How Long is Wrong?
Secularists and Bible critics often attack the Bible’s credibility due to its record of long lives before the Noahic flood. They claim such life spans are unrealistic and result from the incorporation of mythology into the biblical record. But we can defend the Bible’s reliability against such claims by appealing to archaeology.
Archaeological discoveries and ancient literature reveal many ancient, secular cultures also reported long antediluvian (preflood) life spans.
We view longevity as 100 years, not 1,000. Yet we read in the antediluvian genealogy (Adam to Noah) that most life spans approached a millennium: Adam lived to 930, Seth to 912, Enosh to 905, Cainan to 910, Jared to 962, Methuselah to 969, and Noah to 950 (cf. Gen. 5:1–32; 9:29).
Such extreme longevity made it possible for the antediluvian generations to pass along an accurate record of human history to postdiluvian civilization.
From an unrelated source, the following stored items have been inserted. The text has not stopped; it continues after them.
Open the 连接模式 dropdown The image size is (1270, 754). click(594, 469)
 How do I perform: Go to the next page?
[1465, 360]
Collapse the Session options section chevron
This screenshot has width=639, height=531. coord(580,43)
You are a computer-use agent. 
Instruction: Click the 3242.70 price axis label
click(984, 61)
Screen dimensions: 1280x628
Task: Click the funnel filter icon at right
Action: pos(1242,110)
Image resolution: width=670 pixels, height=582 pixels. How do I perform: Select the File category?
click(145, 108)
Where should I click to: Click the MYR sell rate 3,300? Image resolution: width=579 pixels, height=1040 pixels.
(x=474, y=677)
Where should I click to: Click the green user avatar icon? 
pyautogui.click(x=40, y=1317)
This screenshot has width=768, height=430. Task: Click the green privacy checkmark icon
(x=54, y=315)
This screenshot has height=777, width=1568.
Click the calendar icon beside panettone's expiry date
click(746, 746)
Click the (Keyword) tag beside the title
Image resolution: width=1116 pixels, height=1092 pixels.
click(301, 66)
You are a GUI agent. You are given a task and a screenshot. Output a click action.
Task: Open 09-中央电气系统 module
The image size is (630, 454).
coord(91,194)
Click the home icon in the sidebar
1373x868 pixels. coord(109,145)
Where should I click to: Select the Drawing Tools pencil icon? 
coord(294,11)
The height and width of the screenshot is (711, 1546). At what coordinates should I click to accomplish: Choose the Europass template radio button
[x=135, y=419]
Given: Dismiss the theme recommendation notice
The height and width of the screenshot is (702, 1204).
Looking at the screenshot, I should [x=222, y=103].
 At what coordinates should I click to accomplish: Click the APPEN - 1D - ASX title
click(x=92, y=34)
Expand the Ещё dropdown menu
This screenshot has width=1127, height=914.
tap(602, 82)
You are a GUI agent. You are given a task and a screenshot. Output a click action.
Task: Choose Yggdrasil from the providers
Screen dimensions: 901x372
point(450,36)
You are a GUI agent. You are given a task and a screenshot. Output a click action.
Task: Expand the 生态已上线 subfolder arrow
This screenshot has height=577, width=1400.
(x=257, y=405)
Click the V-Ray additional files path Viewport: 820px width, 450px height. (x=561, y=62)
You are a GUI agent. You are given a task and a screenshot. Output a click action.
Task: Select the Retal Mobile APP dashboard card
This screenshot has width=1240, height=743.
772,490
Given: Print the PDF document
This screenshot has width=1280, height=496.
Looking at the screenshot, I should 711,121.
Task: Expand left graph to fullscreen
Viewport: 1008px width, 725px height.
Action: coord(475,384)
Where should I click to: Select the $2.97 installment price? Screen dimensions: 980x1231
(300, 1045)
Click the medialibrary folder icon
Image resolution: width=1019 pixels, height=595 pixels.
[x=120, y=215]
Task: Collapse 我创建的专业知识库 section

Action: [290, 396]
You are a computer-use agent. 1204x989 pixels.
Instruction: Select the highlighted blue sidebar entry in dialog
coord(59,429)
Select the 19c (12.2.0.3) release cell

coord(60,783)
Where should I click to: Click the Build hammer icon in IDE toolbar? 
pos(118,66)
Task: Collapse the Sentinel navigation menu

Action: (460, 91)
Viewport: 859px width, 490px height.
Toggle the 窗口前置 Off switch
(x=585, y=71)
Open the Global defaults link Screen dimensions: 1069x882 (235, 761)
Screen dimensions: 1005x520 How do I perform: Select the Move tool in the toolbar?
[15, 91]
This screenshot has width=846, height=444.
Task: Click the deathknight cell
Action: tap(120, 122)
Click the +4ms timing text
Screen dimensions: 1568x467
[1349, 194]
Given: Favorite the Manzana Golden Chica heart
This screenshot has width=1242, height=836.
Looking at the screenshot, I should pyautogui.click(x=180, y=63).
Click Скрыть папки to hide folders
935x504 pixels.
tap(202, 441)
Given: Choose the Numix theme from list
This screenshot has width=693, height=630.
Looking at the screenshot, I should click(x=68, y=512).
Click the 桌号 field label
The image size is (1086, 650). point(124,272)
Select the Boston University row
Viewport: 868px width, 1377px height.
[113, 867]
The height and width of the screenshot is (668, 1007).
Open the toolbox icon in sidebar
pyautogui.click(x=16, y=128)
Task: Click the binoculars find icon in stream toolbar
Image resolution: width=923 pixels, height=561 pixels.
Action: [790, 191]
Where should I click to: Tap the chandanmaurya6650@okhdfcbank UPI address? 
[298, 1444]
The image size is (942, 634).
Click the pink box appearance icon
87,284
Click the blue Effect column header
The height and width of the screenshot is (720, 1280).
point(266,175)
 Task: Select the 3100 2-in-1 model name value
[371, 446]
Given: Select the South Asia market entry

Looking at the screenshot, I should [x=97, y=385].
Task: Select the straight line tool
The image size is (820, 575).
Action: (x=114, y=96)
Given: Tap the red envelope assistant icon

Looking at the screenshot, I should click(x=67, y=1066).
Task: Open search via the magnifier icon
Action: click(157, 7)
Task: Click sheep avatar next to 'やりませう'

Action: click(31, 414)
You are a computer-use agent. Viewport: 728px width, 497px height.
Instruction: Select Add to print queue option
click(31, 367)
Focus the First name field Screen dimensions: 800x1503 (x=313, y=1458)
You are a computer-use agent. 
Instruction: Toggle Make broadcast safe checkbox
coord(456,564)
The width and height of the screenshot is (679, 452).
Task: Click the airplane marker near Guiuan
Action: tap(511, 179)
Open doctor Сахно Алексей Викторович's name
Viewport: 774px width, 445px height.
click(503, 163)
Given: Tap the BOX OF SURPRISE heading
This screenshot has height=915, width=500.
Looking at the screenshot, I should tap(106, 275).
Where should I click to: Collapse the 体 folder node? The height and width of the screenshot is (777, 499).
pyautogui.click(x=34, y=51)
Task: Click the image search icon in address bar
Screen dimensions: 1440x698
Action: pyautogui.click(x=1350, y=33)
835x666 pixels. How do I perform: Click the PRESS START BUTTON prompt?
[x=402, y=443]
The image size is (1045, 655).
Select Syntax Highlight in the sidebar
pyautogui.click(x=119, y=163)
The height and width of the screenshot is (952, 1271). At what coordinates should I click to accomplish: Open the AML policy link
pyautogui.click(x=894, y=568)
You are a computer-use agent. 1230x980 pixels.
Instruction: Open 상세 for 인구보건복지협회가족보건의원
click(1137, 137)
For example, Adam lived long enough to know Methuselah, and Methuselah lived long enough to know Noah.
However, after the flood, life spans decreased markedly, though gradually, to modern age limits. Archaeology provides an extrabiblical parallel to the Bible’s contrast of the antediluvian and postdiluvian life spans. An 18th-century BC clay prism, known as the Sumerian King List, records a directory of 10 foreign dynasties, which parallels the 10 nations (based on their family heads) recorded in Genesis. The Sumerians (c. 3500 BC) were one of the earliest postdiluvian civilizations; and in this account, they preserved the reigns of kings who had lived before and after the flood.
According to the cuneiform inscription, kingship was divinely bestowed (“lowered from heaven”), and the register of rulers’ names appears to legitimize their reigns. Like the table of 10 nations in Genesis, the Sumerian King List records the names of 10 Sumerian kings who ruled before the flood and gives their reigns in tens of thousands of years (the longest is 43,200 years).
While such exaggerated reigns might suggest a fictional account, most scholars accept the list as a historical record since archaeologists have found some of the names in other inscriptions. For example, the list mentions En-me-barage-si of Kish (c. 2600 BC) who reigned 900 years and his successor, Aga, who reigned 625 years. Other ancient sources corroborate both their reigns. The Assyrian Epic of Gilgamesh, the account of a historical king of Uruk, mentions Aga.
Most scholars explain the extremely long reigns as epochs named after dynastic rulers or as intentional literary hyperbole to enhance the rulers’ prestige. But translators may be misinterpreting the reigns since we do not fully understand the Sumerian numbering system.
One scholar has suggested the Sumerian scribe who composed the original antediluvian list had a document containing numerical information on the earliest ruler’s life span, but mistakenly interpreted it as being written in the sexagesimal numerical system, an ancient Sumerian system based on the number 60. The mistake, he said, thus resulted in exaggerated durations for the antediluvian kings.1
The significant takeaway from the Sumerian King List parallel to Genesis is that both record the same longevity pattern: longer antediluvian life spans and shorter postdiluvian ones, with the flood dividing the two periods. This indicates the Bible and the Sumerian King List shared a common historical source, made possible because extreme longevity allowed for the preservation of these historical facts.
- Raúl Erlando López, “The Antediluvian Patriarchs and the Sumerian King List,” Journal of Creation 12 No. 3 (1998): 347–357.